Topics such as climate change, global warming, greenhouse gases and fossil fuels seem to be a few of the first things that come to mind when you put your environmental thinking cap on. Others are issues concerning the energy of the world including conservation, renewable and non-renewable energy. These are the points of focus on the news, in magazines, on the radio and in schools. But what about the issues that are always getting a backseat, who is it that determines the pecking order here?
What about the ever-growing genetic engineering issues of our planet, like genetic pollution and the genetically modified food controversy? Or how about intensive farming encompassing overgrazing, slash and burn and pesticide drifts? These issues are also destroying our planet and specifically the ecosystem that is critical to life itself. Maybe it’s time we started educating the world on all of the environmental issues that need to be dealt with if we are going to live happily as one with the earth.

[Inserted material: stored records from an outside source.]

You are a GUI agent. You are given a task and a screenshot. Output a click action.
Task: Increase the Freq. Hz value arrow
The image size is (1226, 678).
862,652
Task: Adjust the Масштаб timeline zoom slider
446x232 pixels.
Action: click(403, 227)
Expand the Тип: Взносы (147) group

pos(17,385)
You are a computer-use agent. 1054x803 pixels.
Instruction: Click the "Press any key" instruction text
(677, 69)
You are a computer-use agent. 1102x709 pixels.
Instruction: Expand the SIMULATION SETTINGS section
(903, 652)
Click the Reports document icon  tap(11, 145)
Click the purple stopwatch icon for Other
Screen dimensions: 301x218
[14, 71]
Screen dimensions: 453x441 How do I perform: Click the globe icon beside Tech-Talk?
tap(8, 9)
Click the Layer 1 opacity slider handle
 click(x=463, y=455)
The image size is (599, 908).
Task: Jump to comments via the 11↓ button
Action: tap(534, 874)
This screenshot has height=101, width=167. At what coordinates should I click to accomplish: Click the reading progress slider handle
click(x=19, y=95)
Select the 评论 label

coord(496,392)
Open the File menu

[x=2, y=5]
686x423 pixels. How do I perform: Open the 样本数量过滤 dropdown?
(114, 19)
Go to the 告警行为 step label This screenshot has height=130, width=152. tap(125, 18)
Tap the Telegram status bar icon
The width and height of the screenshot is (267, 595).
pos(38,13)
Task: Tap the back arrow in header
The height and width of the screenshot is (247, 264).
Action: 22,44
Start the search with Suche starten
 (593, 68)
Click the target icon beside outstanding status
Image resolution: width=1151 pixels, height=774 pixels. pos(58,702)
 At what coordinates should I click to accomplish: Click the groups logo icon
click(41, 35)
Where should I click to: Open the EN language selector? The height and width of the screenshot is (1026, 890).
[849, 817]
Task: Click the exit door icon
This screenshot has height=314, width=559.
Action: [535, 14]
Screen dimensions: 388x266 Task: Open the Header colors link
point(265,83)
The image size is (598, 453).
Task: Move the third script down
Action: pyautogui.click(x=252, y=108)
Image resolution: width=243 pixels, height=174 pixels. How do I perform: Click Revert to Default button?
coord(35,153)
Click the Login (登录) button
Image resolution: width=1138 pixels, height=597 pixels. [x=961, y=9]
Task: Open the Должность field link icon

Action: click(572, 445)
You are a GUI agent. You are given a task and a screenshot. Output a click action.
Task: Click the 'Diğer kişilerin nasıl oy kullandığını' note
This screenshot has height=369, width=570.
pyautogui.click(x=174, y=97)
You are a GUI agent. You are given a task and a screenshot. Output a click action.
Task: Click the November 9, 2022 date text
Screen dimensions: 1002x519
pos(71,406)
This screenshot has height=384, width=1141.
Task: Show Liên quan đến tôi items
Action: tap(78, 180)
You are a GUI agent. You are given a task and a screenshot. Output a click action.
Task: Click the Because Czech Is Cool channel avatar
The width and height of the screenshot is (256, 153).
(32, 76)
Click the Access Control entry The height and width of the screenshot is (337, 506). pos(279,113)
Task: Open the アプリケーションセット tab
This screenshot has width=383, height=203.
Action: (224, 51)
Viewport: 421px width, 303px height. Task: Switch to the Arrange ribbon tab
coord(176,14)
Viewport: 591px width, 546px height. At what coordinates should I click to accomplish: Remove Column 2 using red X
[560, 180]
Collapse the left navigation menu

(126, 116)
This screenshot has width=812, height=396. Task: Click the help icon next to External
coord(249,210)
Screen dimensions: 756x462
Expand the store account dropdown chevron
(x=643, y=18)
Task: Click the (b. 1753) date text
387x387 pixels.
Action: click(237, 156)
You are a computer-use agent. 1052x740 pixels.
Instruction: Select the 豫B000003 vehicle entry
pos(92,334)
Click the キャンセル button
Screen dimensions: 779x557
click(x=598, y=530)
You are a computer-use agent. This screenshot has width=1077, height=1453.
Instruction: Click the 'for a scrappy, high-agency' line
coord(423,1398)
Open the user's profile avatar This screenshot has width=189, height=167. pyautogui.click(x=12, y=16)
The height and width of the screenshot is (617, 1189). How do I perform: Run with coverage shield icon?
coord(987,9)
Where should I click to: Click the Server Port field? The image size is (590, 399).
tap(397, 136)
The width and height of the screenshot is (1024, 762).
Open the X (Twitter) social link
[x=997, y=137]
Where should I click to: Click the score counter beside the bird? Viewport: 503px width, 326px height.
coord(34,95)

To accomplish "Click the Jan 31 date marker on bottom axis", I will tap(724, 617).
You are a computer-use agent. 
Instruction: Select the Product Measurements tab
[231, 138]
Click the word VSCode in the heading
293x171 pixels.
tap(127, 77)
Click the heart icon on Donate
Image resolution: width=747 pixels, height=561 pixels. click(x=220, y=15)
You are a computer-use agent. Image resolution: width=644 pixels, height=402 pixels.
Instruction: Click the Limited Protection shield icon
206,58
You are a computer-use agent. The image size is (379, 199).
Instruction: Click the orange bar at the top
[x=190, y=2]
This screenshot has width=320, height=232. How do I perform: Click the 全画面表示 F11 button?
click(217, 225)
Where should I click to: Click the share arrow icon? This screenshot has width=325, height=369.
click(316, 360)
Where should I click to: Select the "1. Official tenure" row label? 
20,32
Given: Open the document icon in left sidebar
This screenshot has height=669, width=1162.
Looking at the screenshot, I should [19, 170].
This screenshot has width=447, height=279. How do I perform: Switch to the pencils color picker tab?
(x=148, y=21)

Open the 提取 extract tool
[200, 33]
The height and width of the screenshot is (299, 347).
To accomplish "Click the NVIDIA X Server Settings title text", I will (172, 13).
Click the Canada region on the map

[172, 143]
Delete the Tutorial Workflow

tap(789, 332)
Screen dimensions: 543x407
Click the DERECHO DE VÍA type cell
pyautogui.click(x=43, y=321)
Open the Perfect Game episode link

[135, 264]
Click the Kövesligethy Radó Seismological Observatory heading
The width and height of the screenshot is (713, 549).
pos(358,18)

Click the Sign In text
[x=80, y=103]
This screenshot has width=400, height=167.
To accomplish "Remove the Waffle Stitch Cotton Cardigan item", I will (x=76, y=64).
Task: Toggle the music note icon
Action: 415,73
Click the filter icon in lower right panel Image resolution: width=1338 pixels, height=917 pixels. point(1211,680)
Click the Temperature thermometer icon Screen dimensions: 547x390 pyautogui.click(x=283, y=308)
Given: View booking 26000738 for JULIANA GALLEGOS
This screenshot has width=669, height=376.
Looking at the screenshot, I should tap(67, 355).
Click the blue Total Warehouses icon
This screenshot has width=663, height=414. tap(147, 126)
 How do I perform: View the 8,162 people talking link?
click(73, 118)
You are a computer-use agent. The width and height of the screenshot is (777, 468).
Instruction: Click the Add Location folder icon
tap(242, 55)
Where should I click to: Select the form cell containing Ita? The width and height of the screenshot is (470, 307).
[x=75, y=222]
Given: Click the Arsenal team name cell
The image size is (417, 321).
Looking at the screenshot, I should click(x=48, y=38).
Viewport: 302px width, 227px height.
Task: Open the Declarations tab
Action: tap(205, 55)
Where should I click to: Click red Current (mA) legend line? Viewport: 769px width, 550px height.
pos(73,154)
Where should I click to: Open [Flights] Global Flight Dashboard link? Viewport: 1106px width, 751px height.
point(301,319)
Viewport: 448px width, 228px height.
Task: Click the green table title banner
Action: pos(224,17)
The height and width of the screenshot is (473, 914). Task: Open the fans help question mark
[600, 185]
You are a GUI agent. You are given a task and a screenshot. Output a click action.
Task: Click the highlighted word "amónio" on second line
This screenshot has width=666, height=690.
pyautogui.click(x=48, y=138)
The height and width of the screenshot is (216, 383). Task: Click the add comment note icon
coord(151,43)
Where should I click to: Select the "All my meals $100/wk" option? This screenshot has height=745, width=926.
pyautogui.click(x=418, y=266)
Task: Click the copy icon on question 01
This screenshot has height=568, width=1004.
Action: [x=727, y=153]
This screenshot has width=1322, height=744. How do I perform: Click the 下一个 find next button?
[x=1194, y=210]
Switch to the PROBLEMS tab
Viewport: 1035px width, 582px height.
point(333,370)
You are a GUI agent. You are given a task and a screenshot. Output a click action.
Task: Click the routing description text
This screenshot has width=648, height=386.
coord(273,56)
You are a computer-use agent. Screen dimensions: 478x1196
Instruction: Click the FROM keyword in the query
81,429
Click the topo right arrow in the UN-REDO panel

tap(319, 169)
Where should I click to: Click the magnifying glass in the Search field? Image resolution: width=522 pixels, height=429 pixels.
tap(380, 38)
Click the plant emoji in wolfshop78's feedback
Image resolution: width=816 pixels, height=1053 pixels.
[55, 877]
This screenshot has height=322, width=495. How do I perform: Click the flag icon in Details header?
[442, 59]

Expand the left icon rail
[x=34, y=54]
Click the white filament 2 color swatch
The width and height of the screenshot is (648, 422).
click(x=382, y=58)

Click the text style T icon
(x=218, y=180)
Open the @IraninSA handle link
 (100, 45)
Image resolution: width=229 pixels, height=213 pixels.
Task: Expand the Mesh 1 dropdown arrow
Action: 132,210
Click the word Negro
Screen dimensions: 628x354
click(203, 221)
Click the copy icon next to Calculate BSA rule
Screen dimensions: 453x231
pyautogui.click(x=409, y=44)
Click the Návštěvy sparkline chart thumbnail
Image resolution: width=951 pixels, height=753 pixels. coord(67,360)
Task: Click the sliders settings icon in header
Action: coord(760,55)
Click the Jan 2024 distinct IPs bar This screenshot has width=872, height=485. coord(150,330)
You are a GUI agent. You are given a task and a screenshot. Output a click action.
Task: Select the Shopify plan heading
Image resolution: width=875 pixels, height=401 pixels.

Environmental degradation is another topic with devastating environmental issues, covering eutrophication, habitat destruction and invasive species. Have you ever heard of any of these before? Probably not or at least not enough to help with our cause.
Eutrophication is an issue in which we need to educate people on further. It can be natural or man-mde, in the case of raw sewage. In the Greek language eutrophia refers to health and adequate nutrition and development. Hypertrophication is the moving of a mass of water’s tropic status towards increasing biomass, through man-made or natural substances, like phosphates, in numerous fertilizers or sewage waste, into an aquatic realm.
You may have heard of the ‘bloom’ of phytoplankton in the world’s waters. Something that seems to be spiraling out of hand as of late on a global scale. A result of this massive movement is hypoxia, lowering the oxygen levels in the water to dangerous levels and these in turn reduce various animal and fish species. Devastating to say the least.
On the flip side, some species like Japan’s Nomura jellyfish thrive in this limited environment and that negatively affects the ecosystem balance. This is a huge environmental concern that doesn’t seem to get very much attention and it’s just about time it did.
If we don’t step in and start making changes now, today, not tomorrow or whenever we get around to it, we will be sorry. Here are a few ideas to get started:
* Make use of non-phosphate detergents and biodegradable products.
* Avoid dumping any sort of waste in or near any type of aquatic system.
* When you can, consume foods that are locally grown.
* Limit meat consumption because meat production results in huge masses of manure, which is a main source of nutrients that cause eutrophication.
* Compost and buy bulk whenever possible.
* Think of creative ways to reduce household waste.
* Ensure usage of phosphate-free detergents.
* Make sure dishwater doesn’t absorb directly into the water system.
* Never make a fire close to the water because the ash gets into the water and can eutrophicate it.
* Abstain from using any sort of artificial pesticide or fertilizer in your garden because it can seep into the water system.
These are just a few ideas to help with this huge environmental concern that seems to sit on the bench most of the time. Talk is cheap and it’s time we took action!